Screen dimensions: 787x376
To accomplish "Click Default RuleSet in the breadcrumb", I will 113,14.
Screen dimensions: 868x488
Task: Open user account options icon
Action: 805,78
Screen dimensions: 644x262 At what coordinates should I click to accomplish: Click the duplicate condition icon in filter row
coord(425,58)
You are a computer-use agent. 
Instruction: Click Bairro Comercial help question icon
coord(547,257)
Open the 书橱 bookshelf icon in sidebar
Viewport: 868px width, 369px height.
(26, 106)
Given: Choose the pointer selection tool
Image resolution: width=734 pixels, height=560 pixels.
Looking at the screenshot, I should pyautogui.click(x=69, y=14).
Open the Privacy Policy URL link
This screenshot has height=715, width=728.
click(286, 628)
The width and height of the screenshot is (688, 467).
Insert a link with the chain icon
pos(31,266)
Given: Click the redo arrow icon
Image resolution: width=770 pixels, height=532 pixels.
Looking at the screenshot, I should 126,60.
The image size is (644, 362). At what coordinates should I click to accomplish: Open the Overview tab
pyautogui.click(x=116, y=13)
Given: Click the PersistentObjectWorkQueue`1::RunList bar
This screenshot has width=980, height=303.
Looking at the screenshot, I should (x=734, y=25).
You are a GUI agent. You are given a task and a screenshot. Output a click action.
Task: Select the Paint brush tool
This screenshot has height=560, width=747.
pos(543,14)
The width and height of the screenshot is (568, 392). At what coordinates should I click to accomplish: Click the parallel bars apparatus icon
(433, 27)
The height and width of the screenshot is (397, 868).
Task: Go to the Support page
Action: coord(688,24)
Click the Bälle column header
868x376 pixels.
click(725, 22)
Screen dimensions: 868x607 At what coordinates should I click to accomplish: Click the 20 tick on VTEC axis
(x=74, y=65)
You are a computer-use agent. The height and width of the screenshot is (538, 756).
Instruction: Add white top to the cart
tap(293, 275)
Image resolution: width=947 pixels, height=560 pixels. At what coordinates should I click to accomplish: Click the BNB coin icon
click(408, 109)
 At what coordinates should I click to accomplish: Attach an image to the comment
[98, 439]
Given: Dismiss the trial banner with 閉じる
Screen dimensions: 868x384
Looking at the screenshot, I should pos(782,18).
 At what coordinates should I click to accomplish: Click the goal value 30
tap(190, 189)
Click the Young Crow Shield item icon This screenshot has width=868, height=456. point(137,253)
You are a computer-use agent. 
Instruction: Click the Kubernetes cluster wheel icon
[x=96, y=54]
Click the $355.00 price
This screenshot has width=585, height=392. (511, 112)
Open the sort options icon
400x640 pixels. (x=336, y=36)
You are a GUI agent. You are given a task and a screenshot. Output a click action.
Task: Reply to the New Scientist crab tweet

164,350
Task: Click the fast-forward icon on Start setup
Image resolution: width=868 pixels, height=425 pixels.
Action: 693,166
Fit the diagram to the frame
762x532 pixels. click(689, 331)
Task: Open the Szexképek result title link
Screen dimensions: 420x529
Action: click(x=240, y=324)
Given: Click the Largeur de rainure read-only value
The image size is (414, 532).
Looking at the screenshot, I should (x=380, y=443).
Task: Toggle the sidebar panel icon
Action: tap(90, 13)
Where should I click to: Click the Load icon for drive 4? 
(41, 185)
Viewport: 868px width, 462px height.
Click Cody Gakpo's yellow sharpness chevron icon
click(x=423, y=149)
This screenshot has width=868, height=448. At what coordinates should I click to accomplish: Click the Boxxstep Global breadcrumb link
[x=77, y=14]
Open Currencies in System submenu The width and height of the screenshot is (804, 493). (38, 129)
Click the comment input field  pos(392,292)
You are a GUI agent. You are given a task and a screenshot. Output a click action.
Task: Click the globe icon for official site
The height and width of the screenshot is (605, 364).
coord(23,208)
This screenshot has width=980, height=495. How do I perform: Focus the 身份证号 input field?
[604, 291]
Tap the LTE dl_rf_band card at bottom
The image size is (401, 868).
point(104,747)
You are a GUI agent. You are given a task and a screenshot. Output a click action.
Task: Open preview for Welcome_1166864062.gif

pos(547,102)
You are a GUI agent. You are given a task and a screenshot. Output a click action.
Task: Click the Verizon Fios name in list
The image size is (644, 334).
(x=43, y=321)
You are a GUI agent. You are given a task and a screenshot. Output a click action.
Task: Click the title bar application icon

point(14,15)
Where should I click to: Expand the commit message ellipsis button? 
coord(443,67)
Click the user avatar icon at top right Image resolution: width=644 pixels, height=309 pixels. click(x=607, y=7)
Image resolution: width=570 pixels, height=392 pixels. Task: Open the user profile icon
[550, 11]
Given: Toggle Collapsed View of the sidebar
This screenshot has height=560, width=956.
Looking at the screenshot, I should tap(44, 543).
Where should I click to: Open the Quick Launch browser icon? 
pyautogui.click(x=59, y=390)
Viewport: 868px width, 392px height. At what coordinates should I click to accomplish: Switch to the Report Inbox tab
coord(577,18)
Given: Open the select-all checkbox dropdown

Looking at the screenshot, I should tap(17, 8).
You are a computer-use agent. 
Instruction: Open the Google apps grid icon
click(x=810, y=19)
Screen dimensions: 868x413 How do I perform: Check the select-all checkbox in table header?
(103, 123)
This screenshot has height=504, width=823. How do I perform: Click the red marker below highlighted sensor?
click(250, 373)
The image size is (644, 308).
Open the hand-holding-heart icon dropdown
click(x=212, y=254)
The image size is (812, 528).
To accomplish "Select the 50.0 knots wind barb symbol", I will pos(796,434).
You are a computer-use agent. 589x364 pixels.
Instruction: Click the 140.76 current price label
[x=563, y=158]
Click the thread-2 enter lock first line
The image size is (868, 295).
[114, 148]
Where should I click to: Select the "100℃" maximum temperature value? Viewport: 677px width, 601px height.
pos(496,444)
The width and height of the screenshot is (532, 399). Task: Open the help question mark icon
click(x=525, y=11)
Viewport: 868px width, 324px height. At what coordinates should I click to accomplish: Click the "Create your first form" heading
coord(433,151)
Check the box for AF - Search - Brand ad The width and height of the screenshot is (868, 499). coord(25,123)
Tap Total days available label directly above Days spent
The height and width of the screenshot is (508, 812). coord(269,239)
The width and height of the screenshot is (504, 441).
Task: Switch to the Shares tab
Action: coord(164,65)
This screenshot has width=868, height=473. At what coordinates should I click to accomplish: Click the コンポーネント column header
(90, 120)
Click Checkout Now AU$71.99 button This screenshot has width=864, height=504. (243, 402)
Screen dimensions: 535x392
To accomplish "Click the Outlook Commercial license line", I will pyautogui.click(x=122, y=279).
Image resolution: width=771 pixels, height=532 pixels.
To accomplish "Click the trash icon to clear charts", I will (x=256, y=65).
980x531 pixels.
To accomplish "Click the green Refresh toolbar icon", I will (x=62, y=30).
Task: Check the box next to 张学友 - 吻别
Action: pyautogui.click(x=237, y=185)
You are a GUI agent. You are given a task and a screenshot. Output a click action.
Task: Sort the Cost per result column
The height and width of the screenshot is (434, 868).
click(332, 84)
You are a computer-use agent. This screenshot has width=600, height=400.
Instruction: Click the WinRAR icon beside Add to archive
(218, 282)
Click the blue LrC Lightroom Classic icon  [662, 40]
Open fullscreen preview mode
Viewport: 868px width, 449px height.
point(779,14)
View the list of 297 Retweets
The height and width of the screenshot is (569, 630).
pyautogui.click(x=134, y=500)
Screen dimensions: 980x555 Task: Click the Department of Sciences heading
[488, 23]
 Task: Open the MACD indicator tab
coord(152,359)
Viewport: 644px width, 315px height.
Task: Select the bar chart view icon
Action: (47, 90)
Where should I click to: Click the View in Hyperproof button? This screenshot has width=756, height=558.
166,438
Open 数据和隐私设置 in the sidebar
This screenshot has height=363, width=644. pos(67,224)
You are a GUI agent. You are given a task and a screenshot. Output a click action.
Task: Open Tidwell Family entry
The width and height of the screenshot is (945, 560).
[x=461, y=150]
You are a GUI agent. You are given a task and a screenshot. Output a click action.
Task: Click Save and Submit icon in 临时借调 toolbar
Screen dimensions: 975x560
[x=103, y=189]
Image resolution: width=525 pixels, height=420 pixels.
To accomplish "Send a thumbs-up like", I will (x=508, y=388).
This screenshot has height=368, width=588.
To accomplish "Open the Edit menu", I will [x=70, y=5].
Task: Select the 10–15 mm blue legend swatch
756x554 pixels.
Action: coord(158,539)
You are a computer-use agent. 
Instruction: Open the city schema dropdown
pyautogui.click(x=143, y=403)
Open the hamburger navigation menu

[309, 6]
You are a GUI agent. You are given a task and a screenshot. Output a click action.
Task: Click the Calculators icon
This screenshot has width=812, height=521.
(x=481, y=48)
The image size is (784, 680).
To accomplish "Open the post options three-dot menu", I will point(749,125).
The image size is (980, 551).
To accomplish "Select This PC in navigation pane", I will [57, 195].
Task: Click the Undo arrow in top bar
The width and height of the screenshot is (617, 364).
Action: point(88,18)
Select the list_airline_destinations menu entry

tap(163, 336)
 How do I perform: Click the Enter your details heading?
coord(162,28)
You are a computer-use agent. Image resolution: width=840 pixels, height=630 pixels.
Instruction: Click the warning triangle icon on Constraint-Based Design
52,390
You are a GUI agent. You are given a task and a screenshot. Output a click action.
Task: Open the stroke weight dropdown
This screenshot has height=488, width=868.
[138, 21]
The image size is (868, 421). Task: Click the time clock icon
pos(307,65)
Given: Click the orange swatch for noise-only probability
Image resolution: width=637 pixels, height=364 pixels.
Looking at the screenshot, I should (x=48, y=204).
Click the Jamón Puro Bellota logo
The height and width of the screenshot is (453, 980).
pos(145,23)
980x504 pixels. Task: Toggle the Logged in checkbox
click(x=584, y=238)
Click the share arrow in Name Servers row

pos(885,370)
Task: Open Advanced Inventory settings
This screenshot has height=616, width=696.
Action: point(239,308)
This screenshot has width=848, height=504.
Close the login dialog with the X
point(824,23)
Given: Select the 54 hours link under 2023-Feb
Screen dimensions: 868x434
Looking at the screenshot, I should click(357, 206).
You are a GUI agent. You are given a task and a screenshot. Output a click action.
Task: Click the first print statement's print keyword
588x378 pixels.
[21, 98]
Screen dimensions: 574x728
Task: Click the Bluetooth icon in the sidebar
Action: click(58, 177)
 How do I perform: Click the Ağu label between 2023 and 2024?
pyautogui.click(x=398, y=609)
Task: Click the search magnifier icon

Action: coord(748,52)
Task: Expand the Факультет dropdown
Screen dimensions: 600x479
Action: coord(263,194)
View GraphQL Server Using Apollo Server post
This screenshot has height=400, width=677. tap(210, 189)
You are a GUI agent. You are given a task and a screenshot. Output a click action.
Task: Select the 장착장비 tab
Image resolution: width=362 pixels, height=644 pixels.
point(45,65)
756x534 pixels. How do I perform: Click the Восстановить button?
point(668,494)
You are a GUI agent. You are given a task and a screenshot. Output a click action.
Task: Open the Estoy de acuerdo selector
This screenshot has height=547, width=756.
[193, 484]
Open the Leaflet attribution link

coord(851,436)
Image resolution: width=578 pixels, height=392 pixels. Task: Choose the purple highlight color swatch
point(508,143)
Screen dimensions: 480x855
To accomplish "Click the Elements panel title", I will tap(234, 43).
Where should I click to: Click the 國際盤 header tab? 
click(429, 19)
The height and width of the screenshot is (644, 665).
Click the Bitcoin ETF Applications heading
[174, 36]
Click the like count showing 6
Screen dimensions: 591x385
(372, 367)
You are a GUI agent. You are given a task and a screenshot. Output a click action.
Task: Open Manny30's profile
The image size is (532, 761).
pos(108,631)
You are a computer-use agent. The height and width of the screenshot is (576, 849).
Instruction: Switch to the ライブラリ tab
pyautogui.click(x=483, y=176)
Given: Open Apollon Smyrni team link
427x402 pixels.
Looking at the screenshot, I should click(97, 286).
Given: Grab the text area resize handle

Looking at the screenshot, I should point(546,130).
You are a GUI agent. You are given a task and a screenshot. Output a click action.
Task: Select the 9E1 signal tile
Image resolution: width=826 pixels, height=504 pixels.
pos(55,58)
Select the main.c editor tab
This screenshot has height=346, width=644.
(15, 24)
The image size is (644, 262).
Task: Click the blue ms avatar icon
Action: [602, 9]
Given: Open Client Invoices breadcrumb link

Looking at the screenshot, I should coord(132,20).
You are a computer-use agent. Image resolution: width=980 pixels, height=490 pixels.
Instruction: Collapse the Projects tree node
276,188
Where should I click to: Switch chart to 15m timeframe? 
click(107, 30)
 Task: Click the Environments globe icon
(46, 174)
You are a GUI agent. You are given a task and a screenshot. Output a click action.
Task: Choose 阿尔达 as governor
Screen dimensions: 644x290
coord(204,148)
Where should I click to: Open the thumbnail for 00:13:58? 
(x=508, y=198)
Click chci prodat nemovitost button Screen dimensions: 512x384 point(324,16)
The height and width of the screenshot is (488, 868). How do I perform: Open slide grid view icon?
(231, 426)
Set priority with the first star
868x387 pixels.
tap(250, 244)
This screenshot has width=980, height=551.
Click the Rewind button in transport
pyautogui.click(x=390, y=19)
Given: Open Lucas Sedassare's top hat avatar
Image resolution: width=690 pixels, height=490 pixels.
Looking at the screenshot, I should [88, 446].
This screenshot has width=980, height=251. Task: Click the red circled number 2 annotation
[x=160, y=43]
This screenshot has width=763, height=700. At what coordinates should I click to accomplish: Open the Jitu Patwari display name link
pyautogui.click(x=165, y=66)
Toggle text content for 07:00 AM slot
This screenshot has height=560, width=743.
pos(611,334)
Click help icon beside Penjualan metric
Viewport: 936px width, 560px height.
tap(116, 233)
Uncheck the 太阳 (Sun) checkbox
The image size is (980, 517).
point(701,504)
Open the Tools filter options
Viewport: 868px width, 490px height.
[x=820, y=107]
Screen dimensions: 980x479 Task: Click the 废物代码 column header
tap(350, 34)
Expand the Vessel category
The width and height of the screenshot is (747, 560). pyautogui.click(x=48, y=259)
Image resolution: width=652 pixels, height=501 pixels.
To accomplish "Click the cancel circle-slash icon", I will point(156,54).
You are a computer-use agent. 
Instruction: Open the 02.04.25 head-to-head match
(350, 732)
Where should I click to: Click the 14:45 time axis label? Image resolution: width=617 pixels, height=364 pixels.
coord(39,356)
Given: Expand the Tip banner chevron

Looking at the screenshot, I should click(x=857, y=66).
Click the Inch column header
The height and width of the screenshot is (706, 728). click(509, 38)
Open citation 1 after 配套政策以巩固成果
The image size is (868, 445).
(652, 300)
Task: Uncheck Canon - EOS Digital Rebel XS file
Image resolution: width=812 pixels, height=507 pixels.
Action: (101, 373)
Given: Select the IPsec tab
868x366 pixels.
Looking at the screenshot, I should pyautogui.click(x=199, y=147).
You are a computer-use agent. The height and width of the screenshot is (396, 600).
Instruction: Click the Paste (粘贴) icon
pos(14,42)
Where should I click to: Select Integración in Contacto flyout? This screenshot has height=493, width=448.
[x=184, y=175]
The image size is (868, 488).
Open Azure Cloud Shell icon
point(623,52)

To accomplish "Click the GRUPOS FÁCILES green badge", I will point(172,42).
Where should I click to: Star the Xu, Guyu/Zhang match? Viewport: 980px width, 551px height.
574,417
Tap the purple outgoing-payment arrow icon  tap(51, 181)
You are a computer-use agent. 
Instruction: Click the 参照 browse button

▸ EXERCISE GOAL
Say the number of lines above that include "Uncheck", and only that.

▸ EXPECTED ANSWER
2